Chinese ink paintings line the walls of ancient tomb

Updated: Nov 23,2014 4:16 PM

Legendary Chinese artist Han Huang is best known for the “The Painting of Five cows”, one of ten most significant scroll paintings in Chinese history.

The tomb of Han’s father, who was a scholar and prime minister during the Tang Dynasty, was recently discovered in the suburbs of Xi’an. Inside it was a vast collection of exquisitely painted murals that is shedding new light on the life of someone who was often left in the shadow of his legendary son.

The tomb, belonged to Han Xiu, a writer and prime minister during the eighth century. Filled with a vast treasure trove of exquisite art, the works enclosed in the tomb fit the title of someone as powerful as Han Xiu. Archaeologists say one of the landscape murals marks the rise of Tang Dynasty ink paintings.

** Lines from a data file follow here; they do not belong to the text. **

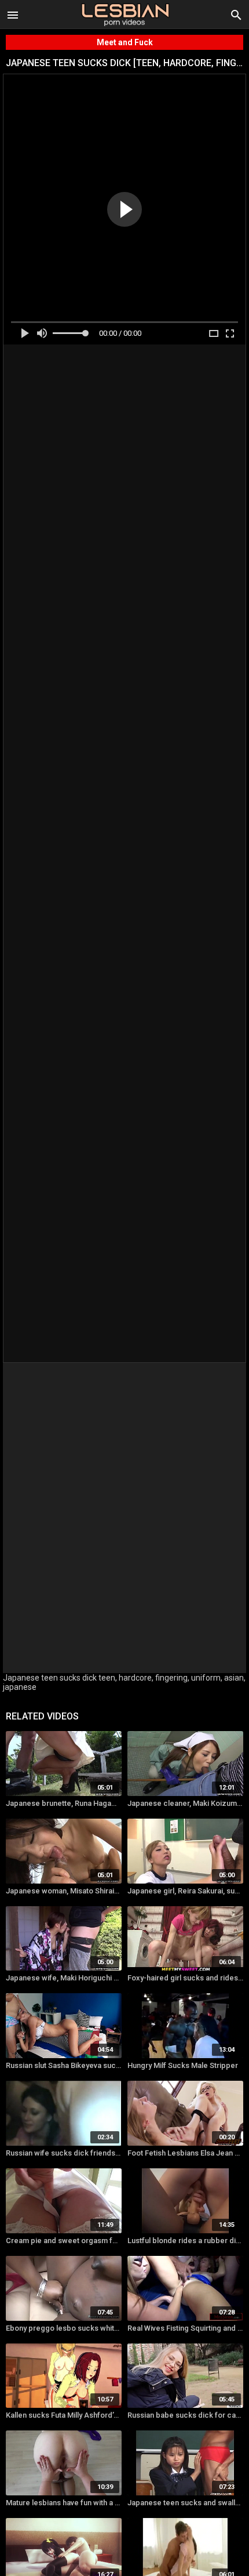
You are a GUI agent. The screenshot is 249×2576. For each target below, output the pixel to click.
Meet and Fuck (125, 42)
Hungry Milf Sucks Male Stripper (182, 2065)
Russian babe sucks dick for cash (185, 2415)
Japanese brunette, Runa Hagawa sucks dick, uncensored (64, 1803)
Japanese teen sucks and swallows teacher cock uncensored (185, 2502)
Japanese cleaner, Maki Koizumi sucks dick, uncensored (185, 1803)
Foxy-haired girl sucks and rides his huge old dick (185, 1977)
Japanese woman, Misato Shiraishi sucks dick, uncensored (64, 1890)
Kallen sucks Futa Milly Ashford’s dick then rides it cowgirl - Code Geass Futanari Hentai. (64, 2415)
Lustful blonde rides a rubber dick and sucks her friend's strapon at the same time (185, 2240)
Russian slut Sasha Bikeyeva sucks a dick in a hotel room (64, 2065)
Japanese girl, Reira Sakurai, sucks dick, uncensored (185, 1890)
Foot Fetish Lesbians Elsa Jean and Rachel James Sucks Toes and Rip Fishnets (185, 2153)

“On the mural, there are rivers, mountains, a pavilion and the sun,” said Liu Daiyun, scholar from Shanxi Institute of Archaeology. “Seen from the layout and the strokes, we can say landscape painting had achieved maturity during Tang Dynasty. “

It was previously believed that Chinese ink painting didn’t achieve maturity until the Northern Song Dynasty some two hundred years later.

But this discovery has shown that the art form had reached maturity two centuries earlier than previously thought. Another mural inside the tomb, depicting singing and dancing scenes, also presents a vivid image of China’s ancient art world.

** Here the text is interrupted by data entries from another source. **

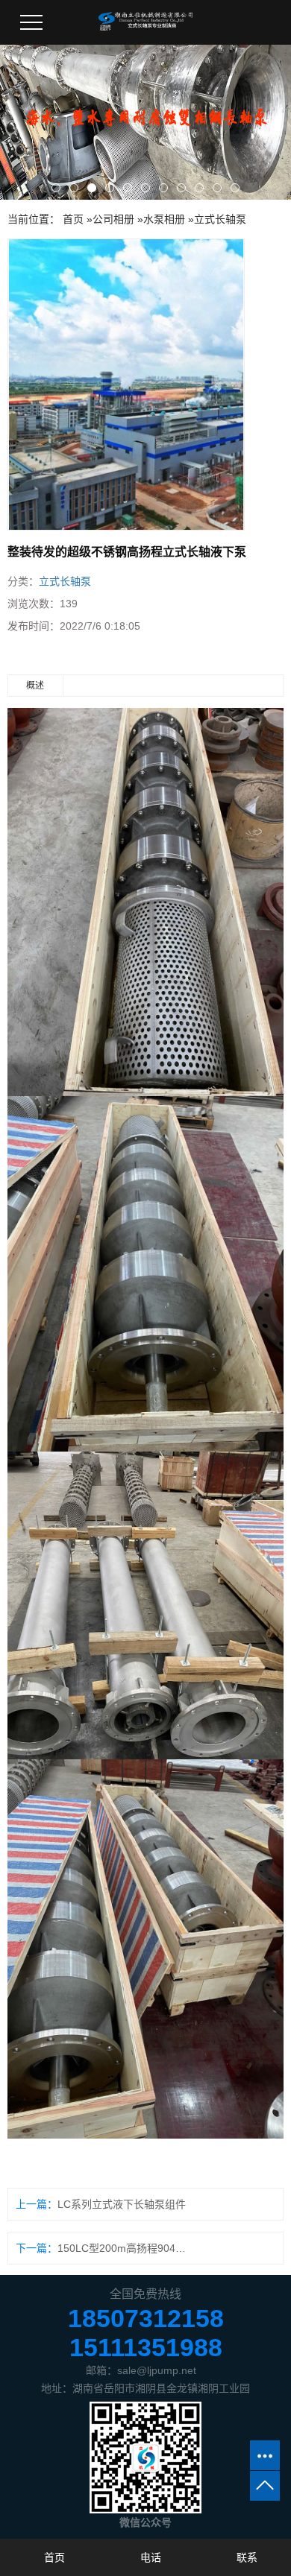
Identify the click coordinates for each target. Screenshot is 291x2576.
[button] (55, 187)
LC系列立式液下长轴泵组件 (121, 2204)
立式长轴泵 (220, 219)
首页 (73, 219)
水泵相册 (164, 219)
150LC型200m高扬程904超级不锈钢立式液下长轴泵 (122, 2248)
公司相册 (113, 219)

“Normally, we found murals inside a tomb with only one band performing or one person dancing,” Liu said. “But this time we’ve found two bands depicted on one mural, one female and one male band. And there’s two people dancing opposite of each other. “

The beautifully arranged mural depicts a musical band comprised of different ethnic groups, including Han musicians and people from the western regions.

The scene symbolizes the rich exchanges between east and west, made possible by the Ancient Silk Road.

Archaeologists will be working hard to preserve the site and bring parts of it to museums, where it can be enjoyed by future generations.